Los venerados libros de Emilio. Le entregué el manual del suicidio para
que lo acomodara entre los otros y le pedí que comiéramos juntas. No
tardó en llegar con la bandeja servida para posarla en la mesa de centro.
—Siéntate conmigo. Quiero que comamos juntas —le ordené a Berta.
Se
acomodó el delantal con recato y me dijo con voz serena:
—¿Qué más da comer, aunque sea antes de morir otro poco?
Catarsis
1
Sudo
frío. Me estremezco
con la sensación que recorre desde abajo mi espina dorsal hasta detonar
en mi cerebro ese placer que, como siempre, no puede estar en otro lugar.

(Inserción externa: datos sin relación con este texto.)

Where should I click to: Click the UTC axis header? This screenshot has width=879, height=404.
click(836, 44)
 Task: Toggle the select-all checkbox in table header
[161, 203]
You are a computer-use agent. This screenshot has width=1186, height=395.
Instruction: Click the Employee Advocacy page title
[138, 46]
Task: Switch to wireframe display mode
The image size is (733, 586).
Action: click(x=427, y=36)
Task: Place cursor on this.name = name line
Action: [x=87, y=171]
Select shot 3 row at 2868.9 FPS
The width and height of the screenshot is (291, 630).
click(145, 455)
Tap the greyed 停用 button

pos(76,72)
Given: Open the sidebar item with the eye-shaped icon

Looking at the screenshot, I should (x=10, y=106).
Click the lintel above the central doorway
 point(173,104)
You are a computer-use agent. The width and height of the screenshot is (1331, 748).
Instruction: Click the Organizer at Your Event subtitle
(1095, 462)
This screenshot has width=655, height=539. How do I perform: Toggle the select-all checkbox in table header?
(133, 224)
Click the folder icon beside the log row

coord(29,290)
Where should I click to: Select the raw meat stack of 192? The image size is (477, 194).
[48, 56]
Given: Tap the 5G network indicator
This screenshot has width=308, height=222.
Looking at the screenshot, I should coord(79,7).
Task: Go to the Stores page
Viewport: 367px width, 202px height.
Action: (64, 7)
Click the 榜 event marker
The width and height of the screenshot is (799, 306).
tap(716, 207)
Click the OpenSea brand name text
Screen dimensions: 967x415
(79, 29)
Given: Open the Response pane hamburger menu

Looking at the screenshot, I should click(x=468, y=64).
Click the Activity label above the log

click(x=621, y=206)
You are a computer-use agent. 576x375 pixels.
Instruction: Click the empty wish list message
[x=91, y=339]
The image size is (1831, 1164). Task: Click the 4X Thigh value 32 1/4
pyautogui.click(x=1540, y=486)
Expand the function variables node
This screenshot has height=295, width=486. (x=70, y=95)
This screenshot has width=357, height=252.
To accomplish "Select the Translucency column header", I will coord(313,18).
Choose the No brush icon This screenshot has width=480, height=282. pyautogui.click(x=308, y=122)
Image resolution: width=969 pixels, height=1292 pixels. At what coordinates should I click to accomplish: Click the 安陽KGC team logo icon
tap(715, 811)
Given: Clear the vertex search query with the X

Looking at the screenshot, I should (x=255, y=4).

En mi esfínter, ahora relajado.
Catarsis
2
Esta
cosa está viva. Quiere
más de lo yo le puedo dar. Quiere más de lo que puede tener.
Pero
hoy estoy dispuesto a todo, a clavársela a la primera que pueda izar
como una bandera. Le anunciaré el poder de esta verga inmaculada y ganosa,
que me pervierte y me corrompe.
Me
recuerda que estoy harto de que otros me la metan.
Cucarachas
¿A
qué juego hoy? ¡Ah,
sí! A torturarme un día más con mis pensamientos. ¿Y ahora qué? ¿Tengo
que ponerles nombre a las cucarachas de mi cabeza? Pero si ya me son
tan familiares que puedo reconocerlas cuando hurgan entre mis miedos.
Un
nido de cucarachas alborotado es el mejor presagio de terremoto, decía
mi madre.
Disfraz
En
medio de la habitación
contempló su soledad, la acarició en la mejilla y le dijo adiós. No
volteó a mirar. La dejó irse, recorrer el pasillo y cerrar la puerta.
Secó
una lágrima que se escurría desde su nostalgia adolescente, miró los
objetos a su alrededor y volvió al dictado de sus pensamientos que le
repetían: “¿Me piden que escriba en tercera persona? ¿Y que además observe
y proclame este nuevo mundo sin calificar, sin adjetivar, sin asombrarme,
sin sorprenderme, sin extasiarme?”
Apoyó
la cabeza en sus dos manos y sentado frente a su portátil gritó a las
paredes:
—¿Y luego, qué? ¿También querrán que deje de respirar?